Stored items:
• • • • • • •

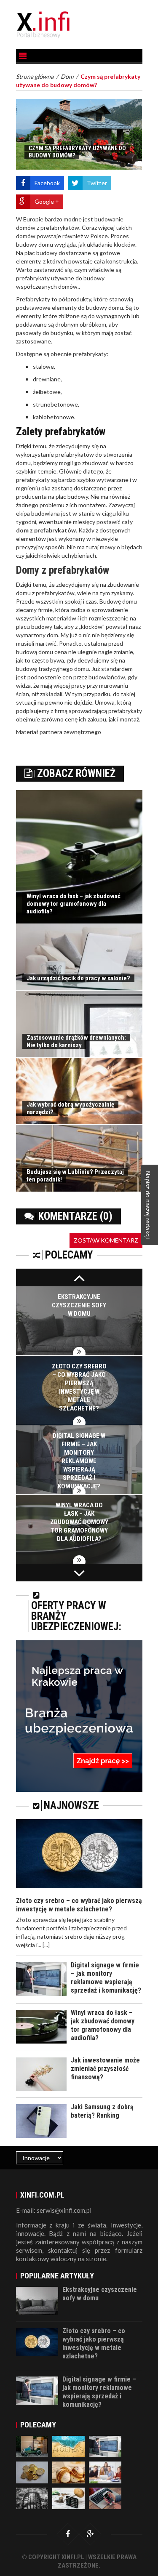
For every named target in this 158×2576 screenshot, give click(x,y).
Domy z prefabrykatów (62, 570)
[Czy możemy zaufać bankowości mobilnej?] (105, 2497)
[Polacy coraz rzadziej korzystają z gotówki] (32, 2471)
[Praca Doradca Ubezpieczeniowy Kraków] (79, 1715)
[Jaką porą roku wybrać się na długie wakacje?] (68, 2445)
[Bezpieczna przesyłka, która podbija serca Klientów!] (32, 2445)
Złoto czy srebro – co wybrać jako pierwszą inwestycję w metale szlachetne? (79, 1905)
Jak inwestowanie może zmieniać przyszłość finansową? (105, 2068)
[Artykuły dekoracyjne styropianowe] (68, 2471)
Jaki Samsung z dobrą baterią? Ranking (102, 2111)
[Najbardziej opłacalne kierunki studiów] (105, 2471)
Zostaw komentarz (106, 1240)
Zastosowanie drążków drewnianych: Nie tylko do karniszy (76, 1041)
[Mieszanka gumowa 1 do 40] (32, 2497)
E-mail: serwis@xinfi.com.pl (53, 2210)
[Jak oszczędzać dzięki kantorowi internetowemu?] (68, 2497)
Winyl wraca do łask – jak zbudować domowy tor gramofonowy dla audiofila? (74, 903)
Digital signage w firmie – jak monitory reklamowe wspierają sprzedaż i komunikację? (79, 1461)
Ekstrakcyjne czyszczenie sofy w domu (79, 1305)
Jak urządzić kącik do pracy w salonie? (78, 978)
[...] (46, 1944)
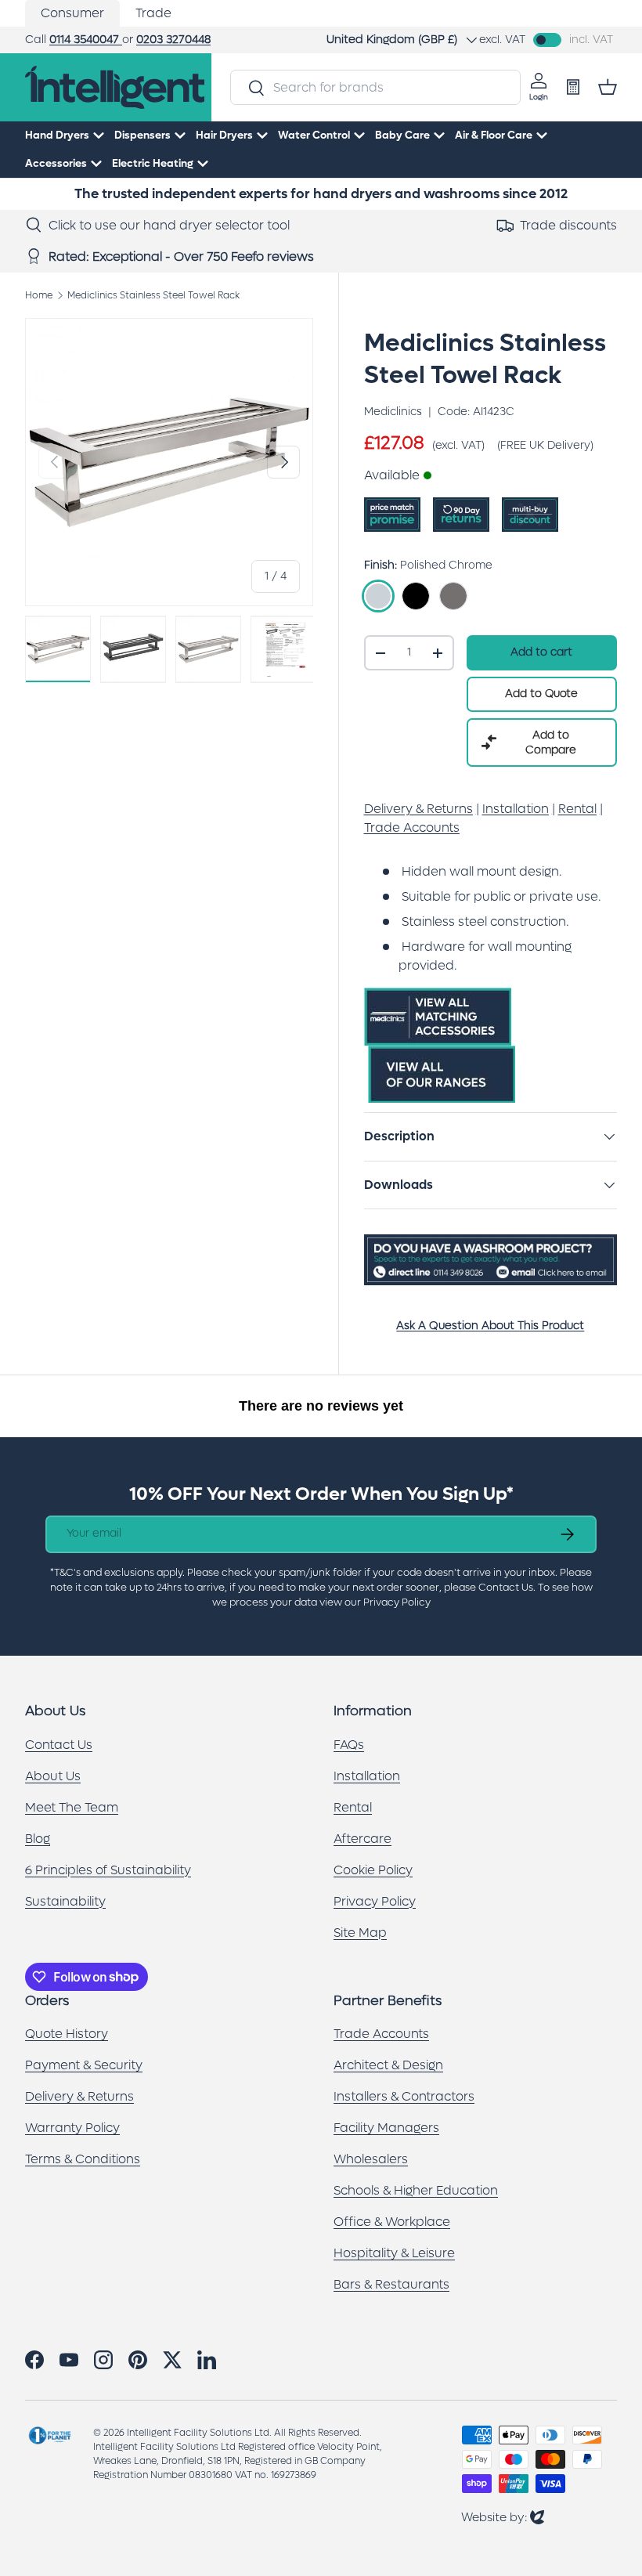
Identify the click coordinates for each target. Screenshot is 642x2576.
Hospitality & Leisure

• • • • • • •

All entries must be written out again exactly as given, with no pictures in the copy.

For every named target in this 158×2576 screenshot, give click(x,y).
Domy z prefabrykatów (62, 570)
[Czy możemy zaufać bankowości mobilnej?] (105, 2497)
[Polacy coraz rzadziej korzystają z gotówki] (32, 2471)
[Praca Doradca Ubezpieczeniowy Kraków] (79, 1715)
[Jaką porą roku wybrać się na długie wakacje?] (68, 2445)
[Bezpieczna przesyłka, która podbija serca Klientów!] (32, 2445)
Złoto czy srebro – co wybrać jako pierwszą inwestycję w metale szlachetne? (79, 1905)
Jak inwestowanie może zmieniać przyszłość finansową? (105, 2068)
[Artykuły dekoracyjne styropianowe] (68, 2471)
Jaki Samsung z dobrą baterią? Ranking (102, 2111)
[Najbardziej opłacalne kierunki studiów] (105, 2471)
Zostaw komentarz (106, 1240)
Zastosowanie drążków drewnianych: Nie tylko do karniszy (76, 1041)
[Mieszanka gumowa 1 do 40] (32, 2497)
E-mail: serwis@xinfi.com.pl (53, 2210)
[Jak oszczędzać dzięki kantorowi internetowemu?] (68, 2497)
Winyl wraca do łask – jak zbudować domowy tor gramofonowy dla audiofila? (74, 903)
Digital signage w firmie – jak monitory reklamowe wspierają sprzedaż i komunikację? (79, 1461)
Ekstrakcyjne czyszczenie sofy w domu (79, 1305)
Jak urządzić kącik do pracy w salonie? (78, 978)
[...] (46, 1944)
Identify the click coordinates for each target. Screenshot is 642x2576.
Hospitality & Leisure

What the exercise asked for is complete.